Googleの決算書、注目すべきポイントは? TAC:トラフィック獲得コストを理解しよう
Googleの親会社であるAlphabetが2024年第1四半期の決算を発表しました。決算情報は、Alphabetの投資家情報サイトで確認できます。第1四半期の内容を簡単に振り返りつつ、前回解説した記事に加えて、もう一つの重要な指標「TAC(Traffic Acquisition Cost:トラフィック獲得コスト)」について解説したいと思います。
Alphabetの2024年第1四半期決算はYouTube広告、クラウドがけん引し好調
Alphabet全体の売上高は、前年同期比15.4%の805億3900万ドルで、市場予想785.9億ドルを大きく上回りました。純利益は236億6200万ドルで、なんと前年同期比57.2%増という結果でした。
セグメント別売上は以下の通り:
- Google Search & other:461億5600万ドル(前年同期比+14.4%)
- YouTube ads:80億9000万ドル(前年同期比+20.9%)
- Google Network:74億1300万ドル(前年同期比-1.1%)
- Google subscriptions, platforms, and devices:87億3900万ドル(前年同期比+17.9%)
- Google Cloud:95億7400万ドル(前年同期比+28.4%)
- Other Bets:4億9500万ドル(前年同期比+71.9%)
広告事業は616億5900万ドルで、前年の545億4800万ドルから13%増でした。ただ、7四半期連続で、Google ネットワークは売上高を下げました。
Google クラウドは売上高が前年同期比28.4%で、営業利益も前年の1.91億ドルから9億ドルへ大幅に増加しました。完全に収益の柱の一つに成長しつつあります。
好決算の結果、AlphabetはGoogle創業以来初の1株あたり20セントの配当を実施しました。
目立たないが重要な指標「TAC」
TACはTraffic Acquisition Costの略で、「トラフィック獲得コスト」と訳されます。TACとは、トラフィックを獲得するためにGoogle ネットワークのパートナーやブラウザプロバイダーに支払う費用のことです。

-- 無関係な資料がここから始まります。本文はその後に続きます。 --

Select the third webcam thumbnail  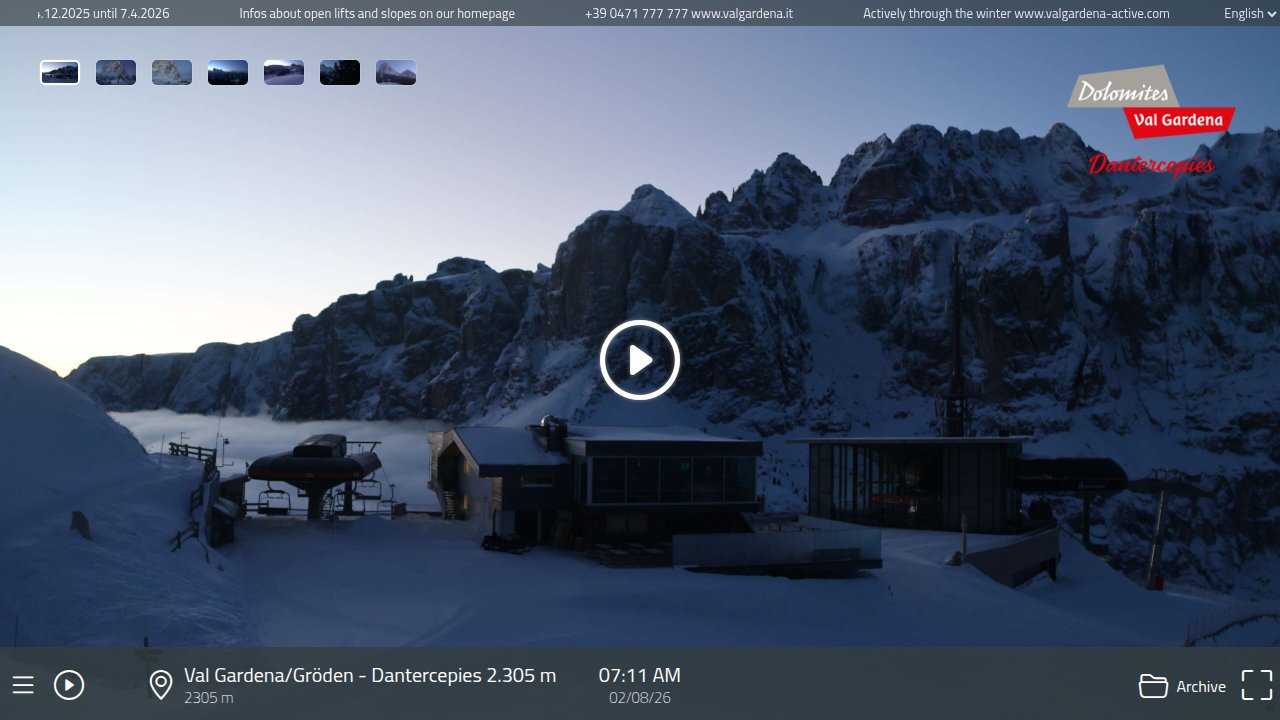click(x=172, y=73)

Googleが広告収益を上げるためには、Google 検索やYouTubeなど、自社のサービスだけでなく、外部のウェブサイトやアプリ運営者に広告掲載をしてもらったり、ブラウザにGoogleの検索機能を搭載してもらったりする必要があります。
もちろんこれは無料ではないわけで、Googleが広告主から受け取る広告費を、各ウェブサイトやアプリにおけるインプレッションやクリックに応じて売上を折半します。このかかったコストの総計をTACと呼んでいます。
TACは原価の一つで、大きくは2つで構成されます。
- ブラウザプロバイダーや携帯電話会社などの検索ディストリビューションパートナー
- Google ネットワークパートナー
Googleの原価はTAC以外にもあり、データセンター費用やYouTubeなどのコンテンツ費用なども含めると、売上の42%ほどを占めます(2024年Q1決算情報から)。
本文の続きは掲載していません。